But that doesn’t mean he likes the portal or what Name, Image & Likeness (NIL) is doing to recruiting.

Saban touched on both while speaking Thursday night at the 18th annual Alabama Football Coaches Association (ALFCA) convention at the Embassy Suites in downtown Montgomery.

During a question-and-answer session, someone asked about NIL’s impact on recruiting.

“Someone with one of the best corners in the nation (in high school) came to me and asked if we’d pay them $800,000 for the player to sign here. I told him he can find another place to play,” Saban said, according to Baker High School (Mobile) coach Steve Normand, who was there.
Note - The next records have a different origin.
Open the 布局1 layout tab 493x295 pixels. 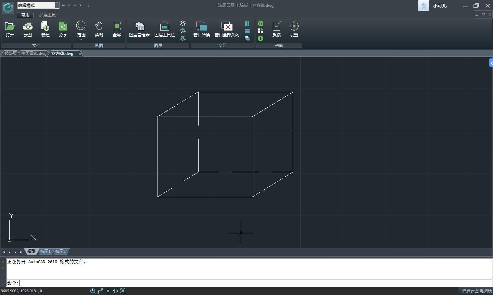(45, 251)
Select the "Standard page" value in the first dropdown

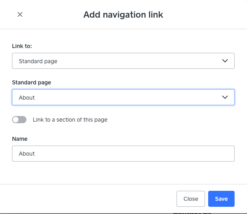[x=38, y=61]
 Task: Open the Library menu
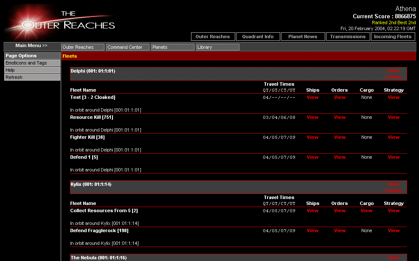pyautogui.click(x=218, y=47)
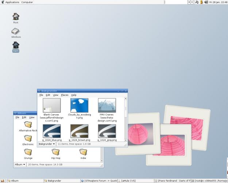Select the g_1024_brown.png thumbnail
228x183 pixels.
(x=80, y=131)
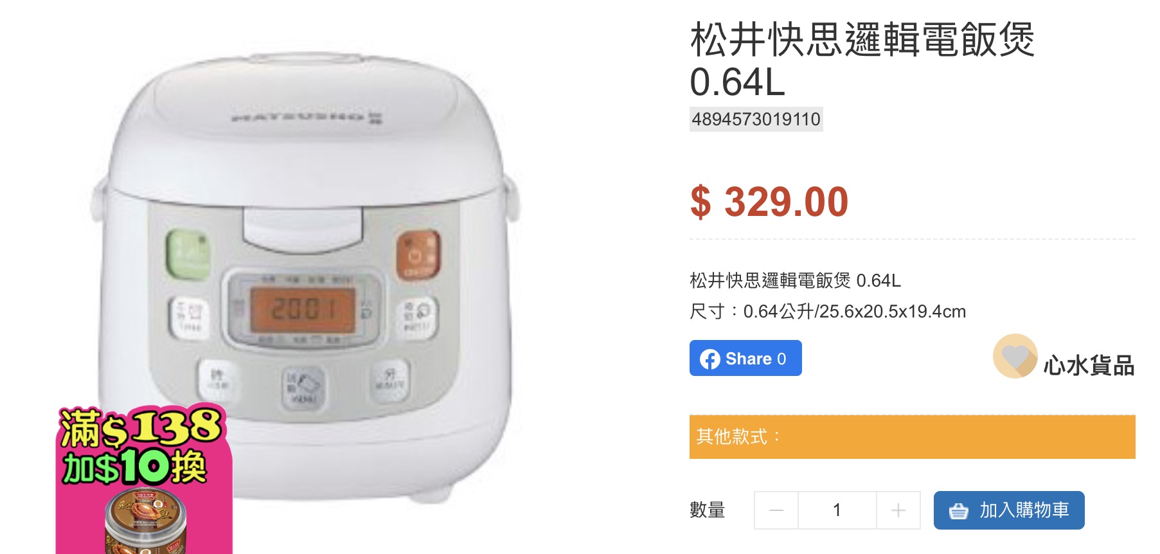This screenshot has height=554, width=1160.
Task: Click the Facebook Share button
Action: (x=745, y=358)
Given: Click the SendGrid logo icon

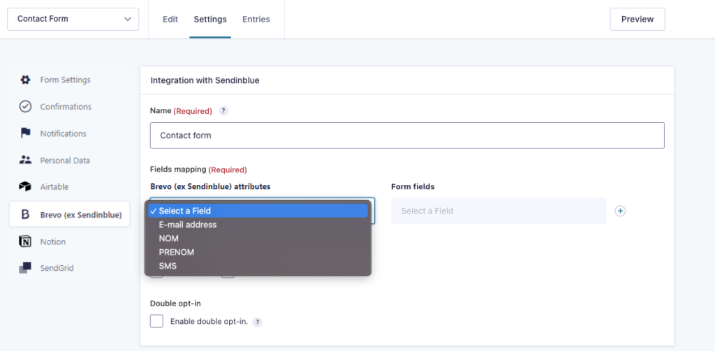Looking at the screenshot, I should [25, 268].
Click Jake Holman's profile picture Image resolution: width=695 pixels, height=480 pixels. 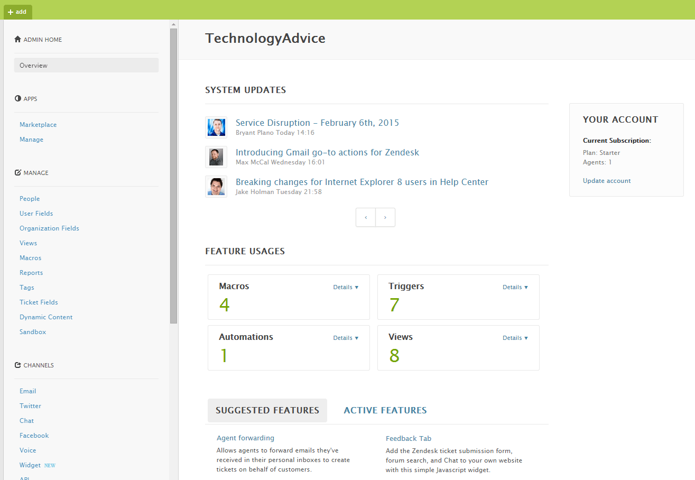pyautogui.click(x=216, y=187)
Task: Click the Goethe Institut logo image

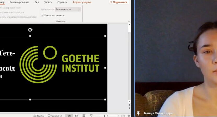Action: pos(60,64)
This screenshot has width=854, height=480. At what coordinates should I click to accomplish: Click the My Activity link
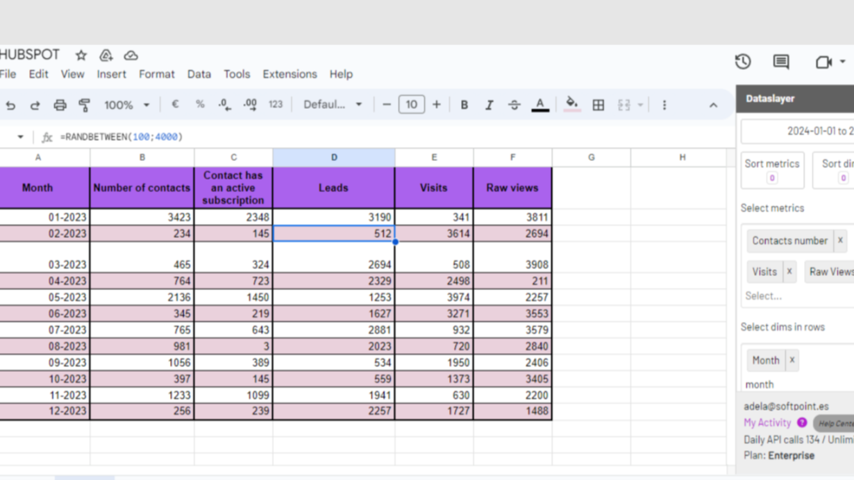point(767,422)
“I’m not paying a kid a bunch of NIL money before he earns it,” Normand said Saban added.

“Yes, he did say that,” Normand told OutKick on Saturday morning. “Coach Saban was talking about that and how there has to be more regulations with NIL and how the NCAA needs more ways and means to control it because it’s getting out of hand.”

A post on the website by a fan who regularly posts and was at Saban’s appearance detailed what the Alabama coach said. WMSP-AM 740 of Montgomery radio hosts John Longshore and Barry McKnight discussed the post on their morning show on Friday.

OutKick then reached out to Alabama high school coaches who attended, including ALFCA president Terry Curtis, who is the coach at UMS-Wright in Mobile and a member of the Alabama High School Athletic Association Hall of Fame.

Was Nick Saban Talking About Cormani McClain?

Saban did not say and players or schools by name, Normand and Curtis said.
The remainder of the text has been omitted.